**PASSAGE TO READ**
□ □ □ □ □ □ □

A Unified Masked Autoencoder with Patchified Skeletons for Motion Synthesis

AAAI Conference on Artificial Intelligence, 2024
Technische Universit ̈at Wien (TUWien), UNIST, German Aerospace Center (DLR)

Abstract

The synthesis of human motion has traditionally been addressed through task-dependent models that focus on specific challenges, such as predicting future motions or filling in intermediate poses conditioned on known key-poses. In this paper, we present a novel task-independent model called MASK-M, which can effectively address these challenges using a unified architecture. Our model obtains comparable or better performance than the state-of-the-art in each field. Inspired by Vision Transformers (ViTs), our MASK-M model decomposes a human pose into body parts to leverage the spatio-temporal relationships existing in human motion. Moreover, we reformulate various pose-conditioned motion synthesis tasks as a reconstruction problem with different masking patterns given as input. By explicitly informing our model about the masked joints, our MASK-M becomes more robust to occlusions. Experimental results show that our model successfully forecasts human motion on the Human3.6M dataset. Moreover, it achieves state-of-the-art results in motion inbetweening on the LaFAN1 dataset, particularly in long transition periods.

Motivation of our UNIMASK-M

How does it work?

Let a human motion X and its respective binary mask M. We first interpolate Xg to obtain Xfill and provide consistency to the input. Then, our Pose Decomposition module (PD) deconstructs each human pose pt into a sequence of patches p̂t, which we project and flatten to a sequence of tokens E. We add the embmix to E to inform the transformer-based encoder and decoder about the masked tokens and the spatio-temporal structure. Our ViT-based encoder and decoder reconstruct the patch-based sequence of tokens. Our Pose Aggregation module (PA) regroups the decoded tokens into poses using an MLP layer. Finally, each pose is projected back to the joint representations and summed to our reference motion Xref.

□ □ □ □ □ □ □

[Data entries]

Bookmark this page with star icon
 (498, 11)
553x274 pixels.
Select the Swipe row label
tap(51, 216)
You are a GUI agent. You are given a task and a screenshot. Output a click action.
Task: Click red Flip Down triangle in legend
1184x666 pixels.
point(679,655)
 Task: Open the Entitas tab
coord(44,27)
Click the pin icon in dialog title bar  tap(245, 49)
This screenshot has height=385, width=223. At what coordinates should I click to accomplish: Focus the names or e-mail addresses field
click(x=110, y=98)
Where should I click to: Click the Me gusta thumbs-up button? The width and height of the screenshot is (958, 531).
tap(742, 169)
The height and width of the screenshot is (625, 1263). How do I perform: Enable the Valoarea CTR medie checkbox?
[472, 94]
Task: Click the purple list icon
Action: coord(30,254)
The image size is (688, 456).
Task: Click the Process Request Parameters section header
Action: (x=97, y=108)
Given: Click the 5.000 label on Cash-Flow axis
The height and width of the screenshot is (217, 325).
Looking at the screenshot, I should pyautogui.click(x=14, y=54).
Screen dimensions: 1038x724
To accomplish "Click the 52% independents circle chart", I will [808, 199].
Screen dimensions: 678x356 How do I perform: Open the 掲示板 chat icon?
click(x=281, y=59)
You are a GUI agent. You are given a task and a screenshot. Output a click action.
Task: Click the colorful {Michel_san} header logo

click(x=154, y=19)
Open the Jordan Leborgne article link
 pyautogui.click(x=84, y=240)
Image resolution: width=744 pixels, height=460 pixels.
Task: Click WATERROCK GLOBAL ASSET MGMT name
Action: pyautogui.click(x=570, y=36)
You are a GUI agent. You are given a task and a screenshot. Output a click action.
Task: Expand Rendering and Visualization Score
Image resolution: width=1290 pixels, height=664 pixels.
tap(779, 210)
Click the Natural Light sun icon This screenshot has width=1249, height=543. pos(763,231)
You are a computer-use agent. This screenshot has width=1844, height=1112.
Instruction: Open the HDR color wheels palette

□ □ □ □ □ □ □

**GIVEN EXERCISE 1**
According to the motion synthesis page, on which dataset does the model achieve state-of-the-art results in motion inbetweening?
**GIVEN EXERCISE 2**
Reproduce the part of the motion synthesis page that begins at the words "A Unified Masked" and stops after "Aerospace Center (DLR)".

**FINISHED ANSWER 1**
The LaFAN1 dataset.

**FINISHED ANSWER 2**
A Unified Masked Autoencoder with Patchified Skeletons for Motion Synthesis

AAAI Conference on Artificial Intelligence, 2024
Technische Universit ̈at Wien (TUWien), UNIST, German Aerospace Center (DLR)